There are several notable limitations to the inferences that can be made from our results. First, we assessed ratings of mental health severity and need using vignette methodology. Rating a vignette and asking about mental health concerns might be quite different than noticing those same symptoms described in everyday life. While this is a limitation, there are several studies that suggest that vignette information may still be valuable. Some reports support the use of case vignettes to assess clinical decision making by physicians (Jones, Gerrity & Earp, 1990
; Schulman, Ohishi, Park, Glick, & Eusenberg, 1999
). In two studies of the external validity of case vignettes, assessments made on the basis of written case descriptions correlated highly with those made on the basis of examinations of patients with equivalent symptoms seen in person (Kirwan et al., 1983a
). Vignettes also offset some other problems in obtaining information, such as social pressure to adjust explicit attitudes to follow norms and conventions. They also allow strict control of the amount and order of information provided about each hypothetical child. Nonetheless, we worried about how artificial the vignettes might seem. To provide an insight into the vignette rating process, we asked a sample of parents to complete open ended questions about what they were thinking when they were rating each vignette. Typically parents reported that the child depicted in the vignette reminded them of their own children or of others they knew.
Related to the possible artificiality of vignettes was a concern expressed by one reviewer that the placement of the child’s name in the first vignette sentence could overstate the importance given to the ethnicity variable. The impact of the placement of ethnic information in the vignette is an empirical question that we can not address here, but we believe that the child’s gender and ethnicity would be among the first bits of information an adult (whether another parent or a provider) would perceive and thus the name conveying this information did have a prominent place in our design.
Another important limitation of the present report is that we collected judgments from a non-probabilistic convenience sample both for parents and providers. The parents had at least one child receiving mental health services. Although this focus assured us that parents would be knowledgeable about mental health symptoms or treatment, it clearly resulted in a sample that is not representative of all parents who might notice symptoms in their own child. While acknowledging that further research is needed with representative samples, we speculate that the ethnic effects observed in these parents who had overcome possible barriers to help seeking would be smaller than those observed with a representative sample of parents. Nevertheless, we recognize that probable differences exist between parents who have had personal knowledge with both the mental health system and with having their own child suffer from a mental illness in comparison to those that have not experienced either situation. Therefore an important extension of this study is to generalize the results to parents in general.
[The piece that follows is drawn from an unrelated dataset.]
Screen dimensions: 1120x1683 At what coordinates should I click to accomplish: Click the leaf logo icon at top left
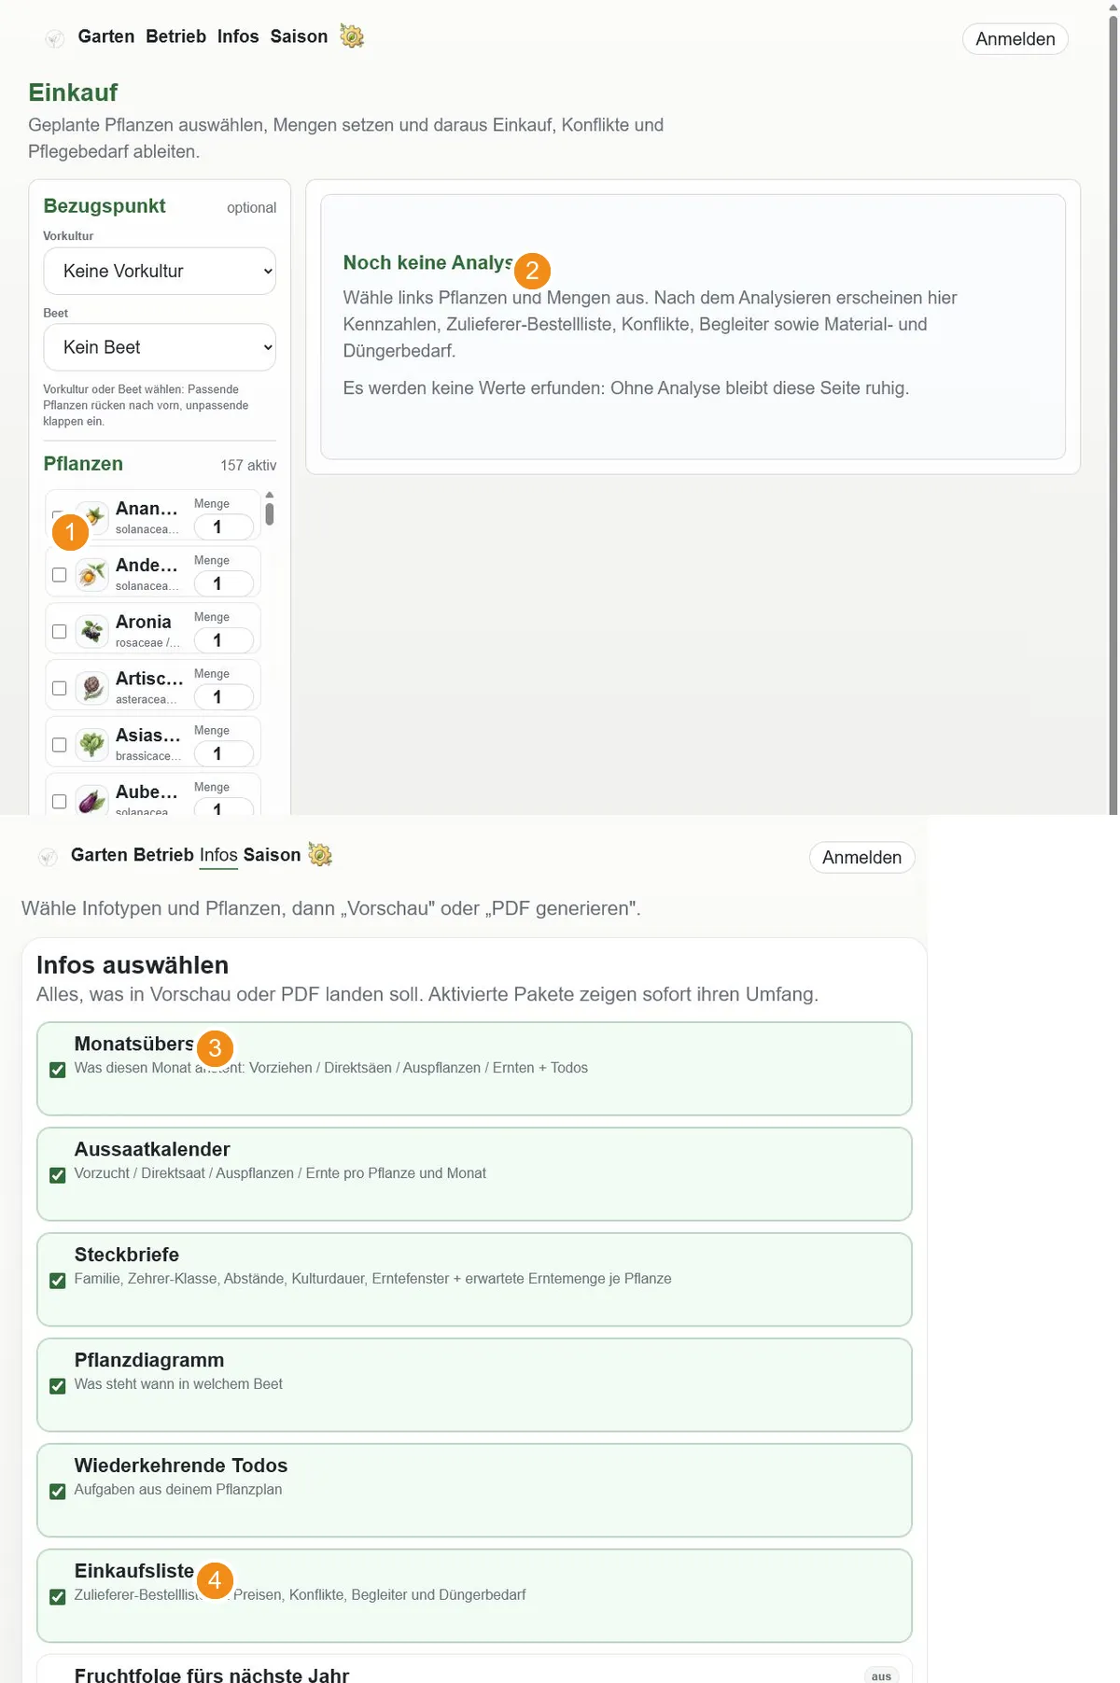(55, 38)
Similarly, the provider sample was not formally representative of all providers. Not only were there selection effects in the group that chose to provide data, the vast majority of our US provider sample provided services to Latinos as part of their practice. Would US providers that do not treat Latino children as part of their practice have the same severity rating for Latino child vignettes? This would be an informative question to pursue.
We also acknowledge as a limitation that Latinos are not a homogeneous group and that extending this study to other Latino nationalities i.e. Mexican-Americans, would be an added contribution. Therefore, future research with a population sample of providers and parents, with attention to demographic characteristics of both groups sampled will help address pending questions.